Aunque no puede prescindir de ella, la construcción de una democracia republicana nunca se reduce a una coyuntura electoral; asume la vida social como un sistema de conflictos inconmensurables y no como conflicto único, ni como reducción de toda esa diversidad a una presunta matriz fundamental del conflicto que determinaría a todos los otros “en última instancia”. Resulta más acorde con los hechos la noción de democracia como “pluralidad irrepresentable”; la idea de un litigio continuo, complejo y diverso que no condena a nadie –como modo de saldar una discusión– a ser “gorila”, “antipopular”, “antipatria” o “enemigo del pueblo” –categorías que no sirven para pensar ni para discutir, y más bien denotan una pereza o una captura del lenguaje por un código de muerte.

Una autoexigencia en la argumentación en este sentido debería resistir la tentación de ese catálogo binario, por más que siga siendo eficaz desde un punto de vista pragmático, y más bien reclama un contrato intelectual diferente, capaz de sustraerse de las dicotomías mediáticas y como resistencia al habla que acuñan las rutinas comunicativas y de opinión, asumiendo un tiempo y un lenguaje desviados de la realidad inmediata, sin dejar de hacer de ella su propio objeto de trabajo.

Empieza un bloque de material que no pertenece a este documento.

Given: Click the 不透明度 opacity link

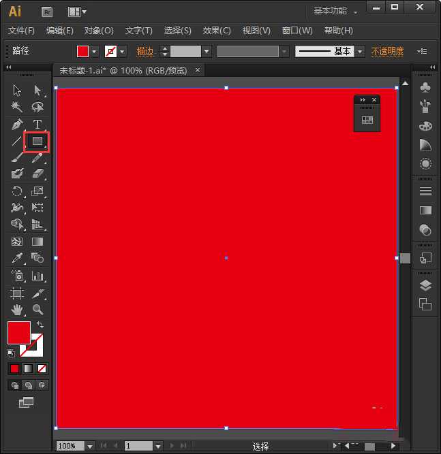Looking at the screenshot, I should pos(387,52).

La contienda de lenguaje que es esencial a la vida democrática pasa en buena medida por los medios de comunicación, pero es necesario que no se reduzca a ellos para preservar el lugar de lenguajes antiperiodísticos en la conversación pública –capaces asimismo de llevar a cabo una reflexión más vasta del estatuto que adopta el “idioma de los argentinos” en este Bicentenario–. Los ámbitos de argumentación política requieren una extrema probidad y una autoexigencia de otro orden por quienes son requeridos para hacer circular ideas y convocados para aprehender el sentido de lo que ocurre.

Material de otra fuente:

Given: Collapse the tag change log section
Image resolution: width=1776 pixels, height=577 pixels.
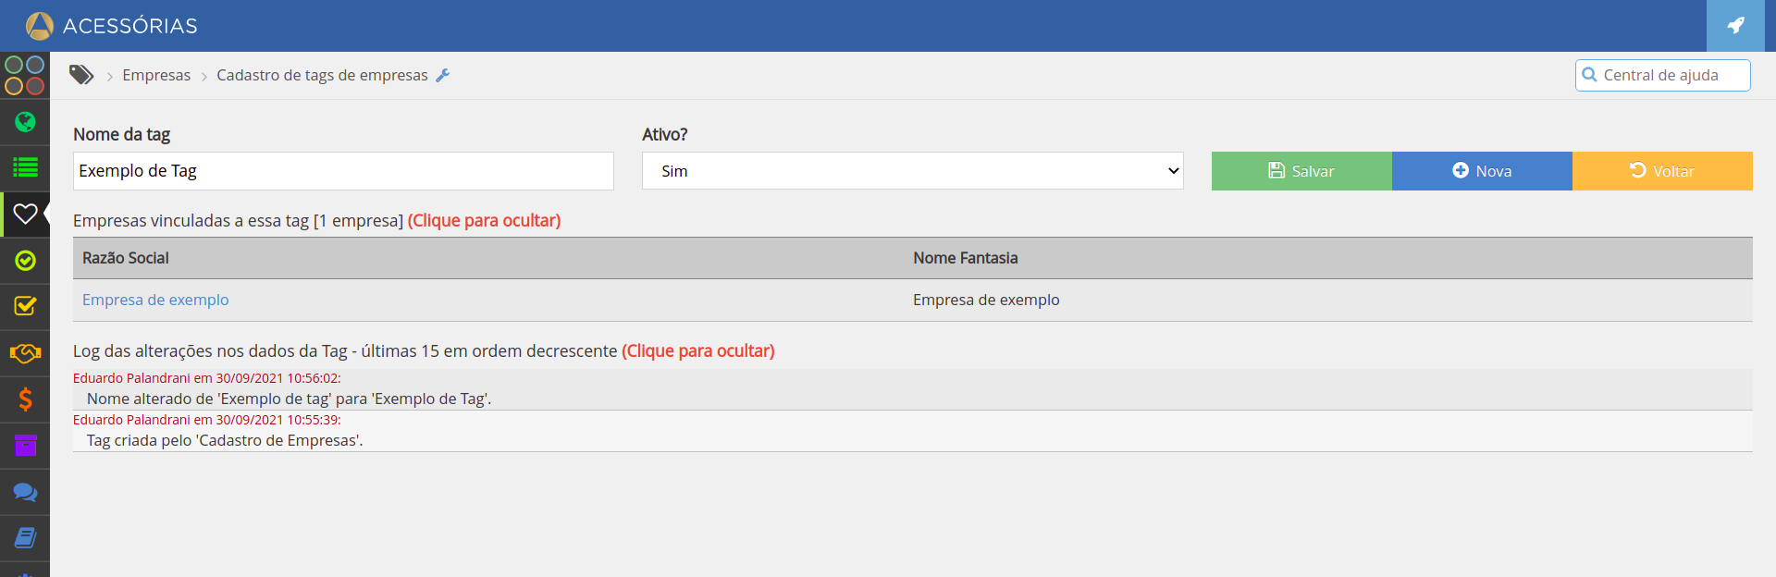Looking at the screenshot, I should tap(697, 351).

Ante todo, entiendo por autoexigencia en la argumentación una disposición al reconocimiento. La interlocución intelectual sobre la materia siempre enigmática y esquiva de los procesos colectivos presupone tomar en serio las mejores versiones de quienes creen otra cosa, y confrontarse con ellas. Beatriz Sarlo, Claudia Hilb, Vicente Palermo, Alcira Argumedo, Norma Giarracca, Roberto Gargarella, Hilda Sábato o Maristella Svampa, por hacer sólo algunas menciones, requieren ser escuchados y leídos con cuidado. El reconocimiento es un modo de la justicia que evita el desconocimiento, sea en el sentido de “ignorancia” o “desdén”; que resguarda de la dicotomía un trabajo reflexivo con las palabras, cuyo cometido no es sólo proporcionar el relato interpretativo de la experiencia histórica presente, sino que asimismo incorpora en ese trabajo una atención hacia los significados y las palabras que lo ponen en cuestión. Del orden del reconocimiento es por ejemplo el gesto, complejo en más de un sentido, de designar con el nombre de Ezequiel Martínez Estrada a una sala de la Biblioteca Nacional.

La disposición a discutir con otros pone especial atención en no sucumbir a la ironía cómoda, a la descalificación, al improperio o a una retórica autocomplaciente y autorreferencial –aunque hacerlo sea fácil o la tentación sea mucha, precisamente por ello–. Más necesario resulta sostener el esfuerzo para detectar los peligros que se alojan en el discurso propio, las puras repeticiones irreflexivas o inconscientes, los elementos retóricos que bloquean la comprensión o provocan el autoengaño.

La “batalla cultural” que es necesario librar no debería ser concebida como un aparato justificatorio de todo lo que hace el Gobierno, ni guardar silencios por considerar que el trabajo de la crítica es inconveniente o inoportuno. Su contribución puede ser mayor si no oculta la incomodidad frente a hechos que son propios de la política; también si mantiene una relación tensa con el propio legado y con la herencia de conceptos de la que se vale.

* Profesor de Filosofía en la Universidad Nacional de Córdoba.